The present study has some strengths including the relatively large sample size encompassing both sexes, the detailed anthropometric and metabolic data collected by trained staff, the simultaneous assessment of FPG, plasma glucose during OGTT, and HbA1c, the centralization of laboratory analyses including a rigorously standardized HbA1c measurement, the assay of biochemical metabolites in fresh blood samples, the exclusion of individuals with conditions that affect red cell turnover, and the exclusion of confounding conditions characterized by elevation in inflammatory markers.

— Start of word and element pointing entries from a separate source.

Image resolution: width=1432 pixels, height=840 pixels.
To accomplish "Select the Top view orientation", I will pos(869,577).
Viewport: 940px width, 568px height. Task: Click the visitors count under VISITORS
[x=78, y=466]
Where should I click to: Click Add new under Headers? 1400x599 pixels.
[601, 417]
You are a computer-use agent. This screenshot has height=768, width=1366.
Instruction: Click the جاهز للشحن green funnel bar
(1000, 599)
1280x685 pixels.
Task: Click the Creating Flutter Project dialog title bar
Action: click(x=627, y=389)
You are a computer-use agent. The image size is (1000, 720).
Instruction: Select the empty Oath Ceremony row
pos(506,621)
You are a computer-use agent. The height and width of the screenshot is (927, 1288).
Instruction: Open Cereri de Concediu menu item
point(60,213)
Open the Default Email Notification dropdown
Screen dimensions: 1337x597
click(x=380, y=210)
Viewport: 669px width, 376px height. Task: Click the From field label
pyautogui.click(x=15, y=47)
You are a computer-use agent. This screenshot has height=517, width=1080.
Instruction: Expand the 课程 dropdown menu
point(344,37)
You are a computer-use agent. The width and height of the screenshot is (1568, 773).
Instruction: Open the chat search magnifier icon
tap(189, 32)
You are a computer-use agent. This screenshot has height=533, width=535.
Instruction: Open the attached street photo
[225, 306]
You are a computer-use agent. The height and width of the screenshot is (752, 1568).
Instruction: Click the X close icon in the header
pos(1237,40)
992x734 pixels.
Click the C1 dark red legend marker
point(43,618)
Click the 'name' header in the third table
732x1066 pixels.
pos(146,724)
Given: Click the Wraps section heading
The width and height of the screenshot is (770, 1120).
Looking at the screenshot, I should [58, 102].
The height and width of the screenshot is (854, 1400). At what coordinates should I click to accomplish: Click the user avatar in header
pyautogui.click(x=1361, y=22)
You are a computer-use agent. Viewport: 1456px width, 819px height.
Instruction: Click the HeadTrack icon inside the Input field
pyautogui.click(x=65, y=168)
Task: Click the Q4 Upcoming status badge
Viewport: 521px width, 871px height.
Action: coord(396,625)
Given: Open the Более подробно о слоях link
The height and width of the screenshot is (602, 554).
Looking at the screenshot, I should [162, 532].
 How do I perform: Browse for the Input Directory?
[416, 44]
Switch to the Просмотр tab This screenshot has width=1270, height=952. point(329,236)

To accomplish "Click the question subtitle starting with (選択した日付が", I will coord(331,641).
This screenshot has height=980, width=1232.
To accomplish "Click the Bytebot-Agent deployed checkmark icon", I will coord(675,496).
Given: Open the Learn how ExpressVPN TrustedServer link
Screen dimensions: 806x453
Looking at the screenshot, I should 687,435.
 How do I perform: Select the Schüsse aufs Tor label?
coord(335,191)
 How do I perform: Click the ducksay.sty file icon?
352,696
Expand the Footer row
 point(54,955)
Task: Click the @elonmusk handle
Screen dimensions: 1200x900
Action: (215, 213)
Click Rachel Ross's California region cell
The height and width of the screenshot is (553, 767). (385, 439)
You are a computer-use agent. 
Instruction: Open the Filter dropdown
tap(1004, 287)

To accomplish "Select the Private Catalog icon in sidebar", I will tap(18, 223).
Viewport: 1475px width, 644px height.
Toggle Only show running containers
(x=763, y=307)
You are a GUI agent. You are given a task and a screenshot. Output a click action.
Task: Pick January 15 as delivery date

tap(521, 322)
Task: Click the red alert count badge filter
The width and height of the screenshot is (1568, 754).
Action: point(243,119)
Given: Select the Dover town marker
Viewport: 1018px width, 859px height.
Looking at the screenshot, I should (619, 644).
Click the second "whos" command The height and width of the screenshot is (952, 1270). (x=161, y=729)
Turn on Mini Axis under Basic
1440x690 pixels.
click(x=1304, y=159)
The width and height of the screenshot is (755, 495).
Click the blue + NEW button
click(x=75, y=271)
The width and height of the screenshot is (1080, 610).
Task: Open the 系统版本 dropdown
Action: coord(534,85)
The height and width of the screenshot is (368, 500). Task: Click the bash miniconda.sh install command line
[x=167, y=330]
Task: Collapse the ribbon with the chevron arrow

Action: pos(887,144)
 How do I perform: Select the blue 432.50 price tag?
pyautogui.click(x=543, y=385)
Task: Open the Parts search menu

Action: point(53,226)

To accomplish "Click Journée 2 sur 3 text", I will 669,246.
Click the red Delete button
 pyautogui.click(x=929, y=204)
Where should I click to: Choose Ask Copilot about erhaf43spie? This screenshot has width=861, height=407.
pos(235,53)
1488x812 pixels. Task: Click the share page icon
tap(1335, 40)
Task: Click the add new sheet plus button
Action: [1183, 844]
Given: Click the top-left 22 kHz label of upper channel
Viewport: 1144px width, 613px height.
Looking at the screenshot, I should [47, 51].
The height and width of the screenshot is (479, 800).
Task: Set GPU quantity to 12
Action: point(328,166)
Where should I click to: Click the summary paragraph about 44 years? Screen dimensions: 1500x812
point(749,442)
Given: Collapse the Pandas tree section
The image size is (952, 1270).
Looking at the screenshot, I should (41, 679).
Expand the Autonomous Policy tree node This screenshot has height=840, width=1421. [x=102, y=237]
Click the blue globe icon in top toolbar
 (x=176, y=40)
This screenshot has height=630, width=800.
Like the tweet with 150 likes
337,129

However, our study has potential limitations that merit comment. First, each metabolic test (FPG, A1C, and OGTT) was only performed once. Although such an approach reflects clinical practice and is common in epidemiological studies, the day-to-day variability of FPG and 2-h PG cannot be taken into account and this may have introduced some imprecision in the classification of participants into the glucose tolerance categories. Additionally, analyses of inflammatory markers were performed on fasting samples, and therefore, we may not have fully captured the effects of post-load hyperglycemia on inflammation leading to an underestimation of the strength of the true associations. Furthermore, the use of BMI as a marker of adiposity do not allow us to fully characterize the role of adiposity in determining the levels of the assessed inflammation markers, as would have been possible with detailed body composition data. Moreover, the cross-sectional design of the present study precludes us to draw any conclusions on the role of HbA1c 5.7–6.4 % (39–46 mmol/mol) and related inflammatory status in occurrence of overt T2D, and therefore, a cause–effect relationship cannot be firmly established. Finally, the present findings are only based on white Europeans and should not be extended to other ethnic groups that have been shown to have higher levels of HbA1c likely due to differences in hemoglobin glycation or red cell survival among ethnic groups [40, 41]. Additional studies should thus be performed in other ethnicities and in patients following a different dietary regimen and lifestyle in order to confirm our results.

In conclusion, the present data suggest that HbA1c is a reliable marker of glucose homeostasis and may be of help in the identification of individuals at increased risk of diabetes with unfavorable inflammatory profile independently from other glucose homeostasis parameters.